Эжени. Глава 13

Валентина Карпова
          - Ма! Ты дома? Мы пришли! – прервал размышления Елены сын. Поспешно смахнув слезинки от заставивших расчувствоваться воспоминаний, она поспешила им навстречу. Егор с Женей стояли на пороге, крепко держась за руки.

          - Господи! – возникла мысль – А ведь он уже не только мой… Скорее даже, почти не мой, а в большей степени уже принадлежит вот этой пигалице, которую ещё даже женщиной назвать нельзя… Ишь, как смотрит… - и сразу же одёрнула себя – Стоп! Ну, как там она смотрит? Перепуганный ребёнок, только и всего, у которого кроме твоего сына и защиты нет никакой против остервенелого бездушного мира… И продолжила уже вслух – Пришли? Вот и замечательно! Доброе утро, Женя! Молодец, что согласилась прийти! Нам, всем троим, предстоит очень и очень много обсудить, не так ли? Егор! Ты-то что застыл, как не родной? Приглашай девочку в дом, а, может, здесь, на террасе посидим – вам решать! Лена не могла не заметить того, что гостья чем-то очень сильно расстроена. Настолько сильно, что, несмотря на то, что всячески старалась держать себя в руках, у неё это получалось плохо… Казалось, или даже не казалось, она не слыхала ни одного обращённого к ней слова. Сделав несколько шагов, опустилась на стул возле окна и устремила незрячий взгляд куда-то в пустоту за ним. Егор, вздохнув, кивнул матери головой, молча приглашая пройти в дом, явно намереваясь что-то сообщить. Закрыв за собой дверь, чтобы Женя случайно не смогла услышать их разговор, произнёс:

          - Мам… Я даже не знаю, как лучше поступить…

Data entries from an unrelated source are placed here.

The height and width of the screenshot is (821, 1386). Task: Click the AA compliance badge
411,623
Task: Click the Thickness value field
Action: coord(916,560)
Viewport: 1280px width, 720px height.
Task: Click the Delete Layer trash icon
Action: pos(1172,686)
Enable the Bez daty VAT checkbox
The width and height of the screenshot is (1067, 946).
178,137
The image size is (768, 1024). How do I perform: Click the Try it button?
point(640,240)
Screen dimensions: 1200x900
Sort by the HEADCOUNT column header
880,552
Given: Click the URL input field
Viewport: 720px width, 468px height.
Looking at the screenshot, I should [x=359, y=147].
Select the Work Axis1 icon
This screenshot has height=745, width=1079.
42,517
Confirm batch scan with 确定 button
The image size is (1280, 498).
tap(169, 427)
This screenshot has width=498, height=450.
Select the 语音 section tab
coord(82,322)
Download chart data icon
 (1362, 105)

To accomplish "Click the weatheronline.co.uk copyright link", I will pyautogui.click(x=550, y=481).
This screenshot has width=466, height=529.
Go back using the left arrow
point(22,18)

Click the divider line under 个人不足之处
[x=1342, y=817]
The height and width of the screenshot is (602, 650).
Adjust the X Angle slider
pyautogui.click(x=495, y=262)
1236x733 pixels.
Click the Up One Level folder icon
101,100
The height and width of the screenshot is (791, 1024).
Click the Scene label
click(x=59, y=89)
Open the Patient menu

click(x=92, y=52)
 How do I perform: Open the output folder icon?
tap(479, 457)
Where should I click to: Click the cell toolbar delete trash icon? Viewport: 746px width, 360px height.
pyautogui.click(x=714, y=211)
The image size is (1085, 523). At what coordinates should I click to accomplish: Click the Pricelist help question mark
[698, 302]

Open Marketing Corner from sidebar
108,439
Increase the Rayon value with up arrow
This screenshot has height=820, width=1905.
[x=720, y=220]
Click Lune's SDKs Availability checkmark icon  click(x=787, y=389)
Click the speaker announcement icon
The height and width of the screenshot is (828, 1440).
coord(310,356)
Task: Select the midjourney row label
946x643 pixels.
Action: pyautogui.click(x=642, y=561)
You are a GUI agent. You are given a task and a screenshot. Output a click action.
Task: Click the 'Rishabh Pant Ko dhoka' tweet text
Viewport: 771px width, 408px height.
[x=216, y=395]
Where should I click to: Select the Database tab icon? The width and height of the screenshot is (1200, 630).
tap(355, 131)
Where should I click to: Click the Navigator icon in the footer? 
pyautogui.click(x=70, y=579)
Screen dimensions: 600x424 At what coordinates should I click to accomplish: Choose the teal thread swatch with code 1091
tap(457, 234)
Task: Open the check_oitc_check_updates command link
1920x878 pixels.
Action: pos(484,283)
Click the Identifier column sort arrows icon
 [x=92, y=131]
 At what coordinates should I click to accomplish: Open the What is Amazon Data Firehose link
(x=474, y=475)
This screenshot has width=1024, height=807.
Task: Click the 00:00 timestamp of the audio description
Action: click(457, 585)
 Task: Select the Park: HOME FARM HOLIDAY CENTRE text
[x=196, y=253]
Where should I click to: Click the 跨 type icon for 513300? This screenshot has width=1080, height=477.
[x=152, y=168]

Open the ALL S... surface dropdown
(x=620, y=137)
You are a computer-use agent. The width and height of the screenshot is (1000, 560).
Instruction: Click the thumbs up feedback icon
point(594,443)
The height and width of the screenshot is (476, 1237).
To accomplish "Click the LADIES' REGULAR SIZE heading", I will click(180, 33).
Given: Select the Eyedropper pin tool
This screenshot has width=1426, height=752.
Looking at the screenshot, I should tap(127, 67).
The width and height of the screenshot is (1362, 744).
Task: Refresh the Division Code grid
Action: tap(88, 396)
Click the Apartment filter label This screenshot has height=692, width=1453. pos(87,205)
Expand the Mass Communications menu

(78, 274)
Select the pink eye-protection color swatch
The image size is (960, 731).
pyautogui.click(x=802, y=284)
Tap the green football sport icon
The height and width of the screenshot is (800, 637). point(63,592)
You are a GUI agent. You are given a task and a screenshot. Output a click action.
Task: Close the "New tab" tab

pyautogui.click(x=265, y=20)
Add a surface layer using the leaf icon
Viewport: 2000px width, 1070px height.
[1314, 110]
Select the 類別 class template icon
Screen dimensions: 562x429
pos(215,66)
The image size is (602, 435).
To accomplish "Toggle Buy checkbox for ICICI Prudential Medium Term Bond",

          - Что случилось? Чем она так потрясена?

          - Её мать пропала…

          - Как?! – ахнула Елена.

          - Не знаю… Когда я туда пришёл, то наткнулся, в буквальном смысле, слова на Женьку в кустах у забора, зажимающею себе рот руками и содрогавшуюся в таких рыданиях, о каких не имел понятия вообще… Жуткая картина… В первые минуты она просто не узнала меня, в упор не видела… Лишь спустя какое-то время сумела выговорить несколько слов, из которых я сделал вывод, что Ольги Ефремовны в посёлке нет…

          - А где же она?

          - Не могу знать… Со слов принцессы, ночью она когда-то приходила к дому баб Нины, и оставила на порогах шкатулку для дочери.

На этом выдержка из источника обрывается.